**TESTO DELLA PAGINA**
»»
Quindi, nonostante i diversi focolai di crisi - l’Ucraina e, soprattutto, il Medio Oriente - che vedono gli Stati Uniti impegnati in prima fila, le priorità restano quelle più vicine…
«Certamente. Il paradosso qui sta nel fatto che il Messico è un grandissimo partner commerciale degli Stati Uniti. E quando si parla della potenza economica americana, spesso ci si dimentica che bisogna aggiungere nei calcoli anche il Messico e il Canada. E così la potenza americana diventa enorme. Il Messico ha quasi 130 milioni di abitanti e, nonostante i suoi problemi interni, ha un’economia molto florida. Il Canada è uno dei Paesi del G7. E tra i tre Paesi c’è un accordo di libero scambio. Un secondo grande problema di politica estera che sarà sfruttato sarà poi quello della Cina. Poi c’è l’eterno problema del Medio Oriente. E infine c’è la guerra in Europa, che sarà oggetto dei dibattiti tra gli specialisti e nei partiti. E da quel che leggo, ho l’impressione che molta gente sia stufa dell’Europa…».
Per quale motivo?
«In primo luogo perché dopo questi quasi due anni di guerra si è sentita molta retorica. L’Europa qui, l’Europa là… ma non è che ci sia stato molto attivismo europeo. Gli Stati Uniti invece stanno cercando di metterci altri 100 miliardi di dollari (il presidente Biden ha presentato la richiesta al Congresso lo scorso mese di ottobre, ndr.), una cifra a mio avviso inconcepibile».
Tornando ai temi, anche interni, quali sono gli altri punti caldi?
«Ci saranno discussioni sulla difesa in ottica futura, anche se c’è un certo consenso sul tema. Ci saranno i più progressisti tra i Democratici che sosterranno la necessità di spendere più soldi per l’assistenza pubblica. C’è la questione del cambiamento climatico, che include tutto ma alla fine non conclude niente. E c’è un altro punto, di cui stranamente si parla poco: l’economia americana sta andando molto bene. I Democratici e Joe Biden potrebbero usarlo come argomento, ma questo non si vede. E se guardiamo i sondaggi, molta gente mostra paura verso il futuro economico americano».
««
**DATI FORNITI**
»»
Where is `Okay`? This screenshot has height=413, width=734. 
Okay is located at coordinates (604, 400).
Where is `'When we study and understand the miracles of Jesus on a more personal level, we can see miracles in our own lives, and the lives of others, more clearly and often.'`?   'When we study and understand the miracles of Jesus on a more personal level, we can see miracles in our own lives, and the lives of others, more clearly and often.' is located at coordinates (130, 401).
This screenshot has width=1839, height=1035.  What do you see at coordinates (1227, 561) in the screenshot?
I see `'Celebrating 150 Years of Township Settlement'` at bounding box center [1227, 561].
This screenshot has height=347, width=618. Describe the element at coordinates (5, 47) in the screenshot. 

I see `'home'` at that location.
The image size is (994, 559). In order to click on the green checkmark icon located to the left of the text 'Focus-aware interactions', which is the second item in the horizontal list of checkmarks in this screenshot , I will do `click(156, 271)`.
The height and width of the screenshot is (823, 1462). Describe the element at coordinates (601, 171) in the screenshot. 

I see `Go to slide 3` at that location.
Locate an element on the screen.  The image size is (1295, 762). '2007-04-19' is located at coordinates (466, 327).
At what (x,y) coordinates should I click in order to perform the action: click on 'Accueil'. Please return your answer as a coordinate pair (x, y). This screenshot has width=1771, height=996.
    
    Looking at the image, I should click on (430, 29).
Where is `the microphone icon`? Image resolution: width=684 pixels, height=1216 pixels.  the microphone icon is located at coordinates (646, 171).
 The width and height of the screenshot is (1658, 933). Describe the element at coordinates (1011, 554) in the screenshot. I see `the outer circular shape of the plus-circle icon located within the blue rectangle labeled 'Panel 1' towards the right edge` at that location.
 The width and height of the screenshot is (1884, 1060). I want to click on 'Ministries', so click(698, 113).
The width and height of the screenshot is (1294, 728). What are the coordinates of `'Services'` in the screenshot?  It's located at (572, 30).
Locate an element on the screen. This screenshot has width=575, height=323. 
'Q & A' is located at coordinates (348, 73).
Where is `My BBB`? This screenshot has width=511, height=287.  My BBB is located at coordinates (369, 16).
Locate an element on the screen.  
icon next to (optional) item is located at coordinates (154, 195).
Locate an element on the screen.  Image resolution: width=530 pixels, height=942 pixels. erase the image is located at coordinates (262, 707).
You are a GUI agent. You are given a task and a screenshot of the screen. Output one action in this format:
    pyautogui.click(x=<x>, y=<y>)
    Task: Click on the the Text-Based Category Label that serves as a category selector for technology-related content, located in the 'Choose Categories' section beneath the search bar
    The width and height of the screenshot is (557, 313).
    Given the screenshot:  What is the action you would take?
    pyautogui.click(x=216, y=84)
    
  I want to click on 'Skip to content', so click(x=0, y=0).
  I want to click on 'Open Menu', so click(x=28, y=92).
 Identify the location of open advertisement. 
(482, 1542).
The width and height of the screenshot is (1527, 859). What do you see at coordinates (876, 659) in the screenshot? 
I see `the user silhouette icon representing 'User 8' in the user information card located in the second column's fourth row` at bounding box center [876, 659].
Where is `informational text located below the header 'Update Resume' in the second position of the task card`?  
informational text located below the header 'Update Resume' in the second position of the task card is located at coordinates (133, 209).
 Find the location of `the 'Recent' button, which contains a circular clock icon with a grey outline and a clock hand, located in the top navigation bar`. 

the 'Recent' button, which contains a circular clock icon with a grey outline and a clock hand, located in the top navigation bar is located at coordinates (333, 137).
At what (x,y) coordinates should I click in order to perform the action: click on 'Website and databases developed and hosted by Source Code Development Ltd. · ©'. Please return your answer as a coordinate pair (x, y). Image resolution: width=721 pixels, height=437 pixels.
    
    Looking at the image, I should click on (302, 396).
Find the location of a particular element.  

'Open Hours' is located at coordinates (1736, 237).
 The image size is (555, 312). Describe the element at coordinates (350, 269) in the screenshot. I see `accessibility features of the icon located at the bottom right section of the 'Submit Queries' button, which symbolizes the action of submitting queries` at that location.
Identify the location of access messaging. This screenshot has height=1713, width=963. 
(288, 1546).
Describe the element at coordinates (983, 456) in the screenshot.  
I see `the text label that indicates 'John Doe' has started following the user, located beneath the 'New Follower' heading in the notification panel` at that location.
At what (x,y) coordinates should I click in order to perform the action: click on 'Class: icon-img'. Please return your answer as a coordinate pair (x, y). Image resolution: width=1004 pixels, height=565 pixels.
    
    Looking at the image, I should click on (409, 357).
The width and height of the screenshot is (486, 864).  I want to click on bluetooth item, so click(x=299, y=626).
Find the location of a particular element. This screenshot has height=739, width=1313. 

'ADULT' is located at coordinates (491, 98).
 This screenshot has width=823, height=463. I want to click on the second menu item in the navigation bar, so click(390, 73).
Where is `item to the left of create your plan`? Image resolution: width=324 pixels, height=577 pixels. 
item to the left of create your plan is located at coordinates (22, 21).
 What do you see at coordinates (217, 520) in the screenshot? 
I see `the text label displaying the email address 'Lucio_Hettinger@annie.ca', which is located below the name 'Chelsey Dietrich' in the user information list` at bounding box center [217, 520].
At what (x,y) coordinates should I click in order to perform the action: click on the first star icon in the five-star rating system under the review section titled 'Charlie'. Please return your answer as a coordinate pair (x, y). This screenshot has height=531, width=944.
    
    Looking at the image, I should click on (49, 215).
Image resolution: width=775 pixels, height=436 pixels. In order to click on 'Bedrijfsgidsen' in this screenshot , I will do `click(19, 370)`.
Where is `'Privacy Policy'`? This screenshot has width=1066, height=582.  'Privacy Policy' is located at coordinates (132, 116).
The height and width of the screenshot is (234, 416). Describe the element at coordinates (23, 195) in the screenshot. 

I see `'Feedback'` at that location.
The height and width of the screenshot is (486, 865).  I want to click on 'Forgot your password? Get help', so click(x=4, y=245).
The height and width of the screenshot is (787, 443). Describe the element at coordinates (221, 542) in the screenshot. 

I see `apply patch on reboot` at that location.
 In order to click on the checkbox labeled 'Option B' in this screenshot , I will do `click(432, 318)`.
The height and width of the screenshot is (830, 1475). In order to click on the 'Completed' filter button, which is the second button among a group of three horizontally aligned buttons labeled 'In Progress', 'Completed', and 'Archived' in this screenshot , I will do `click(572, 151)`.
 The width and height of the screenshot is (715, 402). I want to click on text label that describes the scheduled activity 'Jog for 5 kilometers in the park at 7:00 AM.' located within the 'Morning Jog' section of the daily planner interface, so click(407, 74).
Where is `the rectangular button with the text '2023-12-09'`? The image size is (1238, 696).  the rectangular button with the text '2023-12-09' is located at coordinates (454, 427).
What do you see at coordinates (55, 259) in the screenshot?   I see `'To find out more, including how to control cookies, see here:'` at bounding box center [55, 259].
««
**COMPITO A**
Elenca tutti gli Stati nominati nel testo sulla politica americana, nell'ordine in cui compaiono per la prima volta.
**COMPITO B**
Riscrivi le righe dei dati forniti partendo da quella che contiene "has width=1771, height=996." e proseguendo fino a quella che contiene "Looking at the image, I should click on (430, 29).", entrambe incluse.

**RISPOSTA A**
- Ucraina
- Stati Uniti
- Messico
- Canada
- Cina

**RISPOSTA B**
At what (x,y) coordinates should I click in order to perform the action: click on 'Accueil'. Please return your answer as a coordinate pair (x, y). This screenshot has width=1771, height=996.
    
    Looking at the image, I should click on (430, 29).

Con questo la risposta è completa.